OpenCV and Emotion Recognition Using Intel Galileo Gen 2

Using OpenCV

This is part of the book “Intel Galileo and Intel Galileo Gen 2 – API Features and Arduino Projects for Linux Programmers”You can download for free using this link


Open source Computer Vision (OpenCV) is a set of cross-platform libraries containing functions that provide computer vision in real time.

Open source Computer Vision (OpenCV) is a set of cross-platform libraries containing functions that provide computer vision in real time.

OpenCV is huge framework and there are some basic functions needed to capture and process videos and images V so that they can communicate with input devices, such as a webcams. This chapter introduces the basic concepts needed to build powerful applications with your Intel Galileo board. The project will focus on how to connect a webcam to Intel Galileo, how the webcam works in Linux, how to capture pictures and videos, how to change the pictures with OpenCV algorithms, and how to detect and recognize faces and emotions.

BSP (board support package) SD card images of the Intel Galileo board support OpenCV and allow projects like the one in this chapter to be developed.

Several programs and tasks will be executed in this project. They are divided into Video4Linux and OpenCV categories as follows:

  1. Identify the capabilities of webcam with V4L2.

  2. Capture pictures using V4L2.

  3. Capture videos using V4L2.

  4. Capture and process images with OpenCV.

  5. Incorporate edge detection in your pictures with OpenCV.

  6. Incorporate face and eye detection with OpenCV.

  7. Detect emotions with OpenCV.


Note that the V4L2 examples use C and the OpenCV examples are written in C++ and Python. This is done to illustrate the performance of OpenCV in different languages and its cross-platform capabilities.

OpenCV Primer

OpenCV was developed by Intel research and is now supported by Willow Garage under the open source BSD license.

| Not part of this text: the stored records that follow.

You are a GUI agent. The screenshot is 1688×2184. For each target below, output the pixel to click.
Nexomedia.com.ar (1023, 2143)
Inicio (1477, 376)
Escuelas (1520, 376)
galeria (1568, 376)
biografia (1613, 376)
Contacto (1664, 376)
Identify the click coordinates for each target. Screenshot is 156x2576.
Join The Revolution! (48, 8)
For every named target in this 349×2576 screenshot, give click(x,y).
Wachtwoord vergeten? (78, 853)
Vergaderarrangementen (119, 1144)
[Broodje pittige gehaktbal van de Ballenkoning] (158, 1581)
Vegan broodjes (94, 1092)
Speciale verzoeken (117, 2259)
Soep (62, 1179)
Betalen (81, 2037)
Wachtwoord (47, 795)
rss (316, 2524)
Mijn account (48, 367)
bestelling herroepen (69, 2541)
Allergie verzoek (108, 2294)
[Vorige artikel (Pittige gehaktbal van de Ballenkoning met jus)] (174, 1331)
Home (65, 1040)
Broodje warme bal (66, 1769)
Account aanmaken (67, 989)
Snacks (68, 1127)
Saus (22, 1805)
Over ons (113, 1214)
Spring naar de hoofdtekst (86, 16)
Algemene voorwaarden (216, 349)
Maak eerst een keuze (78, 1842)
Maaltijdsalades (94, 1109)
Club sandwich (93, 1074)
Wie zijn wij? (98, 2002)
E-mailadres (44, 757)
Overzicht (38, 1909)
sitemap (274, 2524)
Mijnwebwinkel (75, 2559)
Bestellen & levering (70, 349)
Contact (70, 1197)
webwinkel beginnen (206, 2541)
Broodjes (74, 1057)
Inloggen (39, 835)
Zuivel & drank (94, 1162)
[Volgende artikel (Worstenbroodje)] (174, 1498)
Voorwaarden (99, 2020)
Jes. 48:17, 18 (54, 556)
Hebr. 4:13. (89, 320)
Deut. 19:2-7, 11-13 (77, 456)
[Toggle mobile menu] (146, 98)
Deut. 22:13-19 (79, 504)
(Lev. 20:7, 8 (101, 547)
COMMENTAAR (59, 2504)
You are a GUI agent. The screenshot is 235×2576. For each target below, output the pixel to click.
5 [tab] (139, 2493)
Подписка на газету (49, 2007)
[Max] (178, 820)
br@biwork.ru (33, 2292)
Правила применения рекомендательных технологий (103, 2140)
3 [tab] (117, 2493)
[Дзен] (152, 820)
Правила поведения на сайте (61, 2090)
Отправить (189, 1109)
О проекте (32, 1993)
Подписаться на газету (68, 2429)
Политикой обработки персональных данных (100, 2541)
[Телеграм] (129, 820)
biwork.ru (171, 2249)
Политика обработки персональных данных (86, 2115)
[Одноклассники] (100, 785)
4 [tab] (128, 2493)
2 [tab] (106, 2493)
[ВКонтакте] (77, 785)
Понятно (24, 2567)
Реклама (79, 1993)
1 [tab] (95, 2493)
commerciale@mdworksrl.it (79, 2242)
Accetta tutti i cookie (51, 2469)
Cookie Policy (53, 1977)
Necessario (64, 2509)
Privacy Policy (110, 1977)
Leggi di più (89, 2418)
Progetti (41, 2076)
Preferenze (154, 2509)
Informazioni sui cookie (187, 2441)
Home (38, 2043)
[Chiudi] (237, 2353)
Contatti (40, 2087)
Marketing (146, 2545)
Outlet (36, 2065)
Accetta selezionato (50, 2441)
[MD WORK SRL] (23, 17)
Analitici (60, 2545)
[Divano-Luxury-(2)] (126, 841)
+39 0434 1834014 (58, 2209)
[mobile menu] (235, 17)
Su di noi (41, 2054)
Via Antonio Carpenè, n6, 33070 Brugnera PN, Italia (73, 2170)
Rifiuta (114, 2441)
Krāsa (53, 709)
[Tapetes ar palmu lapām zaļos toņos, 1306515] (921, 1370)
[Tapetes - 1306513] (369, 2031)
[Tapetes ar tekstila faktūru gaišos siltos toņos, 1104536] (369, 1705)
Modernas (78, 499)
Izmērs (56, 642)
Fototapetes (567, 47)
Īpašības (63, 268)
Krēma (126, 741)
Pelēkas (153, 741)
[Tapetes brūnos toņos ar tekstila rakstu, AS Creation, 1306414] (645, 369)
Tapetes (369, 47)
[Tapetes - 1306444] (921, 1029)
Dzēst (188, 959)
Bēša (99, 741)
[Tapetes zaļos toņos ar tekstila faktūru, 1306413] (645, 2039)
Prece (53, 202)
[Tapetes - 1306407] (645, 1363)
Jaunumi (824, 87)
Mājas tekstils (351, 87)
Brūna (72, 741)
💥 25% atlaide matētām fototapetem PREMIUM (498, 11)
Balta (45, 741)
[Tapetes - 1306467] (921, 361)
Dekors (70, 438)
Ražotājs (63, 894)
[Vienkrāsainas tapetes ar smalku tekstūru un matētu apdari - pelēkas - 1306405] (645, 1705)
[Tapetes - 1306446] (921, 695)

But what is computer vision and what is used for? Computer vision is the ability to provide methods and algorithms that help computers interpret the environment around them. Human eyes are able to capture the environment around us stereographically. They send the images to our brains, which interpret the images with a sense of depth, format, and dimension to all the components that compose an image.

For example, when you look at a dog in a park, you can tell how far the dog is from you, where exactly the dog is, whether you know the dog and his name, the format of the objects in the park such as sandboxes, trees, and parked cars, if it is going to rain or not, and so on.

A three-month old baby can identify objects and faces in a process that looks so natural for human beings.

What about computers? How do we program computers to use the same kind of analysis and come to the same conclusions when analyzing a simple picture of the park?

Several mathematic models, static data, and machine learned methodologies have being developed hat allow computers to “see” the world and understand the environment around them.

Robots use computer vision to assemble cars, recognize people, help patients in hospitals, and replace astronauts in dangerous missions in the space. In the future they will be able to replace soldiers in the battlefield, perform surgeries with precision, and more.

The OpenCV libraries offer a powerful infrastructure that enables developers to create sophisticated computer vision applications, abstracting all mathematic, static, and machine learning models out of the application context.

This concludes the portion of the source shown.